- What you will do
Repeat exactly, please, the opening lines of the data below, through and including the line where "Task: Click browse button for Live RAM image" sits.

[Stored records]
=== Section Start ===

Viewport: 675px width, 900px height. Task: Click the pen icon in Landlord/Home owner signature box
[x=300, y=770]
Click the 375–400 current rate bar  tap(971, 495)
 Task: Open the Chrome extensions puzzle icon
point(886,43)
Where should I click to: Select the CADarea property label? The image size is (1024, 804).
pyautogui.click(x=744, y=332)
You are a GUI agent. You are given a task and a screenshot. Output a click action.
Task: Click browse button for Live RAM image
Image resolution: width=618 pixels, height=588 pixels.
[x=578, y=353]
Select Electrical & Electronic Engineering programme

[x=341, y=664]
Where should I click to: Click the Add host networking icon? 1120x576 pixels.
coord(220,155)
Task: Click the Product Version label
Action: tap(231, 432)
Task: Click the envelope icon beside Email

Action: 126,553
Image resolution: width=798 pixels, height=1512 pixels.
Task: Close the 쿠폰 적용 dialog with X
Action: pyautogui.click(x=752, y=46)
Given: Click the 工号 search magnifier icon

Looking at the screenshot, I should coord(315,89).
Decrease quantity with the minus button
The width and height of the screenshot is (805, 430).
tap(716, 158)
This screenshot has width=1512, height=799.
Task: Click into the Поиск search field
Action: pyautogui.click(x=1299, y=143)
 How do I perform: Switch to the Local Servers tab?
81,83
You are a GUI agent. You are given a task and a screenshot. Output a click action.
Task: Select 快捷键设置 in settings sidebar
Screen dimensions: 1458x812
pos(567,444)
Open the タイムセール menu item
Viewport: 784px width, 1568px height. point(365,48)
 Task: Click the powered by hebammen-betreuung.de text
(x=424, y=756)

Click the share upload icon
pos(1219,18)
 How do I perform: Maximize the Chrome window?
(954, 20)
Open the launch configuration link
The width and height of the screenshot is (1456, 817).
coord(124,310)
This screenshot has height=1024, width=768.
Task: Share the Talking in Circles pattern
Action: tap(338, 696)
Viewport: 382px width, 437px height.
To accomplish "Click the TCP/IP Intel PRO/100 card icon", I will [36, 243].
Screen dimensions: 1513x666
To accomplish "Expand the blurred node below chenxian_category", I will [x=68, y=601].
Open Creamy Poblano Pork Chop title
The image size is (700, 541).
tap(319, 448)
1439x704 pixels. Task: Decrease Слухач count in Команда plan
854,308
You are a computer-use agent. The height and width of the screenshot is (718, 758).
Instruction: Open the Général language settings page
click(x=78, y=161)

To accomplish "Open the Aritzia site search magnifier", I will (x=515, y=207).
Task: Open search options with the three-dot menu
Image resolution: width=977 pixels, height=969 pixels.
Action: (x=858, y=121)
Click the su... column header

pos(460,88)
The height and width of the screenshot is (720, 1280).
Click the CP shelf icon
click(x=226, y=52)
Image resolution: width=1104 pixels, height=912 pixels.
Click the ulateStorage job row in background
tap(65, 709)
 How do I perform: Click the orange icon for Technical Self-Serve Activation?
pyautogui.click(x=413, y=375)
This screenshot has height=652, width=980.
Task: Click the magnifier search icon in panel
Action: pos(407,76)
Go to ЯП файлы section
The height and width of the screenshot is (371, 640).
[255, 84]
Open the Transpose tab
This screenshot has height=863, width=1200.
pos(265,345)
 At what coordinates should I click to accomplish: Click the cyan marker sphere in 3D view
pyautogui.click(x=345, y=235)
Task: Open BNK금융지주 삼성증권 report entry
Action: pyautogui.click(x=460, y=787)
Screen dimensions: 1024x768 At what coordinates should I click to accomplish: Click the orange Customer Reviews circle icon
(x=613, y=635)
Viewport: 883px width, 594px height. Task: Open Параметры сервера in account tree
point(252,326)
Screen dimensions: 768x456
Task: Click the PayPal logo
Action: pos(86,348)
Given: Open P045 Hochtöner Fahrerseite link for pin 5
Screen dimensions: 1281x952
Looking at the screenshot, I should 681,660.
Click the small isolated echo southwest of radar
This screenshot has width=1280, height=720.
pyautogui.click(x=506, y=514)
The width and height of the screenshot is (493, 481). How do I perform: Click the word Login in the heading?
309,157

=== Section End ===

- Solution to the exercise
Viewport: 675px width, 900px height. Task: Click the pen icon in Landlord/Home owner signature box
[x=300, y=770]
Click the 375–400 current rate bar  tap(971, 495)
 Task: Open the Chrome extensions puzzle icon
point(886,43)
Where should I click to: Select the CADarea property label? The image size is (1024, 804).
pyautogui.click(x=744, y=332)
You are a GUI agent. You are given a task and a screenshot. Output a click action.
Task: Click browse button for Live RAM image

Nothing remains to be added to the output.